En 2014, un investigador de seguridad identificó accidentalmente una vulnerabilidad XSS en el panel de control TweetDeck de Twitter. Esta vulnerabilidad fue explotada para crear un tweet auto-retuiteado en Twitter, que llevó al tweet a ser retuiteado más de 38,000 veces en menos de dos minutos. Finalmente, obligó a Twitter a apagar temporalmente TweetDeck mientras parchaban la vulnerabilidad.

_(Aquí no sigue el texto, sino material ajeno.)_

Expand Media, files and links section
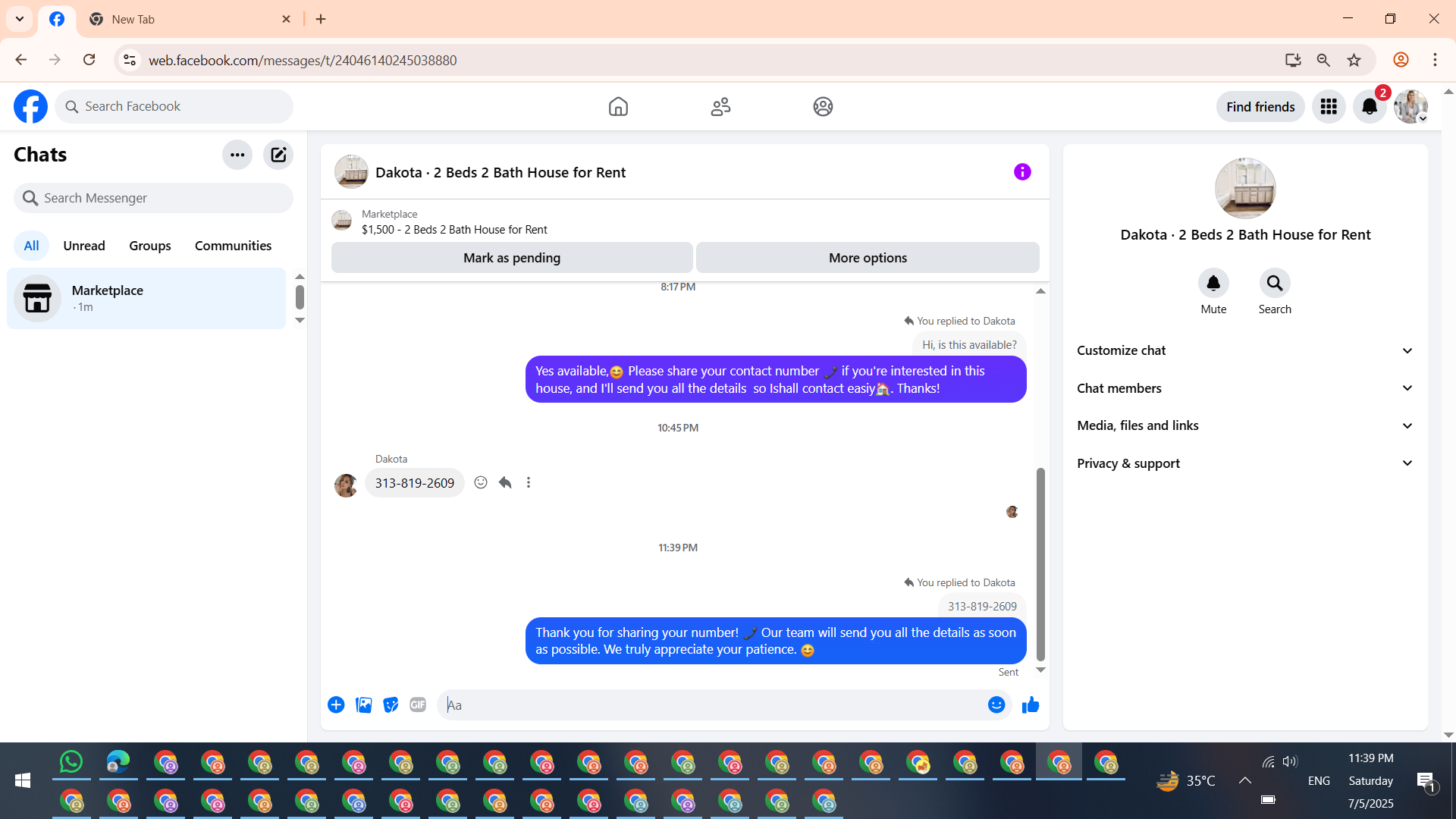This screenshot has width=1456, height=819. (1245, 425)
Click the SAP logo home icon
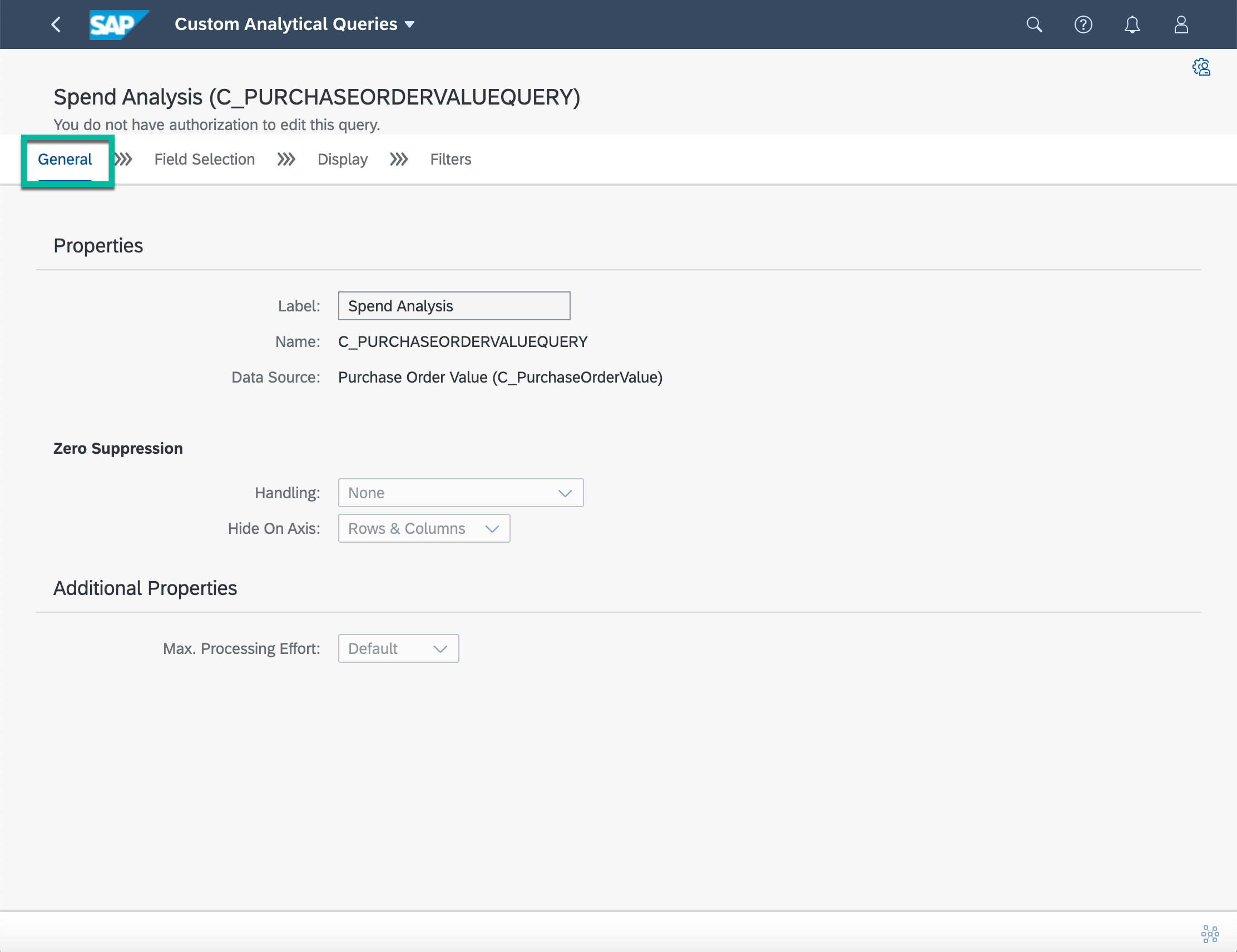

Hasta el día de hoy, incluso las aplicaciones web más prominentes tienen vulnerabilidades XSS que pueden ser explotadas. Incluso la página de búsqueda de Google tuvo múltiples vulnerabilidades XSS en su barra de búsqueda, la más reciente fue en 2019 cuando se encontró una vulnerabilidad XSS en la biblioteca XML. Además, Apache Server, el servidor web más utilizado en internet, reportó una vez una vulnerabilidad XSS que estaba siendo explotada activamente para robar contraseñas de usuarios de ciertas compañías. Todo esto nos dice que las vulnerabilidades XSS deben tomarse en serio y se debe dedicar un buen esfuerzo a detectarlas y prevenirlas.
Types of XSS
Existen tres tipos principales de vulnerabilidades XSS:
| Tipo | Descripción |
|---|---|
Stored (Persistent) XSS |
El tipo más crítico de XSS, que ocurre cuando la entrada del usuario se almacena en la base de datos del back-end y luego se muestra al recuperarla (por ejemplo, publicaciones o comentarios). |
Reflected (Non-Persistent) XSS |
Ocurre cuando la entrada del usuario se muestra en la página después de ser procesada por el servidor back-end, pero sin ser almacenada (por ejemplo, resultados de búsqueda o mensajes de error). |
DOM-based XSS |
Otro tipo de XSS no persistente que ocurre cuando la entrada del usuario se muestra directamente en el navegador y es procesada completamente en el lado del cliente, sin llegar al servidor back-end (por ejemplo, a través de parámetros HTTP del lado del cliente o etiquetas de anclaje). |
Cubriremos cada uno de estos tipos en las próximas secciones y realizaremos ejercicios para ver cómo ocurren, y luego también veremos cómo pueden ser utilizados en ataques.